(TASKS TO COMPLETE):
1. List every capitalized abbreviation that appears in the passage on Bahamian healthcare fees.
2. Reproduce the passage on Bahamian healthcare fees word for word, beginning at the words "Dr Sands said" and stopping after the words "more productive population.".

==== READING PASSAGE ====

Dr Sands said transforming the pricing and cost structure of Bahamian healthcare through NHI will lead to the Government's ultimate goal - improved medical care for more Bahamians that results in better outcomes and a healthier, more productive population.
"It will have some positive effects of decreasing the cost of healthcare services in general and improving the quality delivered to most patients and, hopefully, eliminating discrepancies in outcomes between the public and private health sectors," he told Tribune Business. "Improving the quality of care received by most, if not all, patients in the Commonwealth of The Bahamas - that, ultimately, is the goal."
Dr Sands' warning that healthcare fees must reduce across-the-board for NHI to work will come as no surprise to the Bahamas Insurance Association (BIA) and its members, which anticipated this outcome in their response to the scheme last week.
It suggested then that the Standard Health Benefit (SHB), NHI's minimal benefits package, could only be kept at a $1,000 annual premium if the fees charged by healthcare providers and facilities were "materially lowered".
"The BIA has maintained that there is a strong correlation between private health insurance premiums and healthcare costs," the Association said. "The delivery of affordable quality healthcare via the SHB, with an annual premium of $1,000, may only be achievable if the facilities and providers' fees are materially lowered."

==== DATASET EXCERPTS ====

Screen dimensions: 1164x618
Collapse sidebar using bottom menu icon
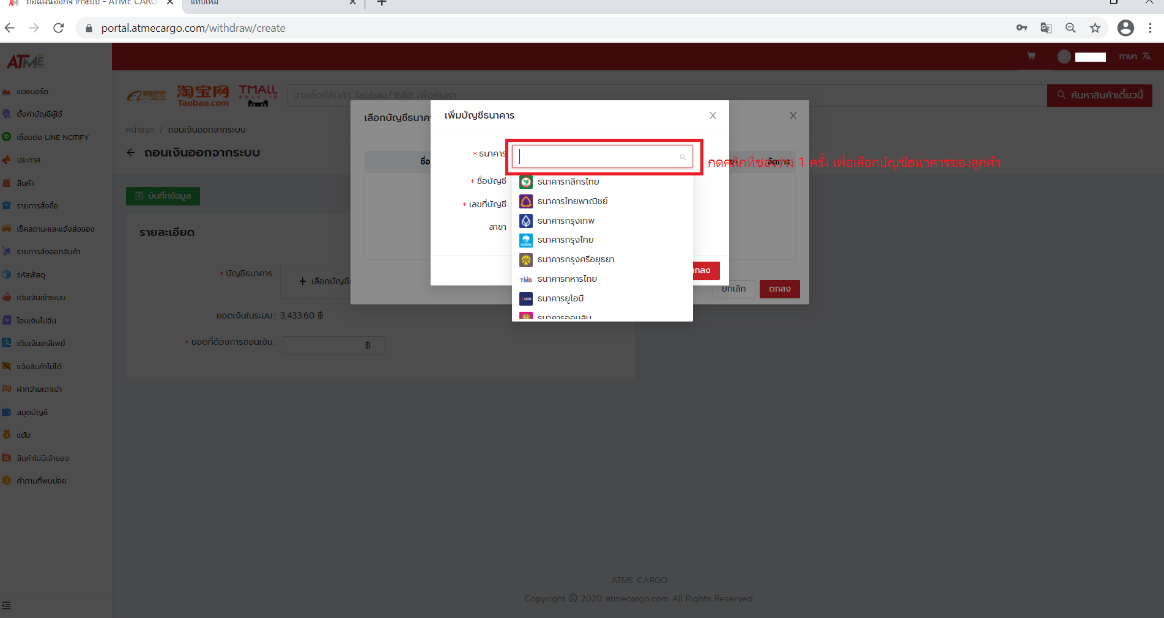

====
==== DATASET EXCERPTS ====

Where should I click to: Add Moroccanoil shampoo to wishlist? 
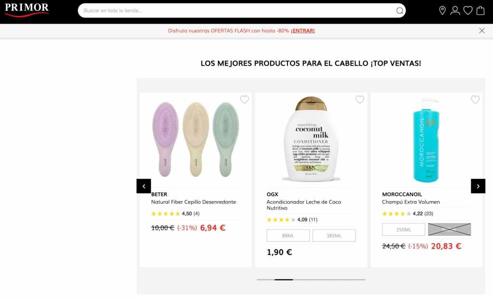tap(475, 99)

====

(RESPONSES IN ORDER):
1. NHI, BIA, SHB

2.
Dr Sands said transforming the pricing and cost structure of Bahamian healthcare through NHI will lead to the Government's ultimate goal - improved medical care for more Bahamians that results in better outcomes and a healthier, more productive population.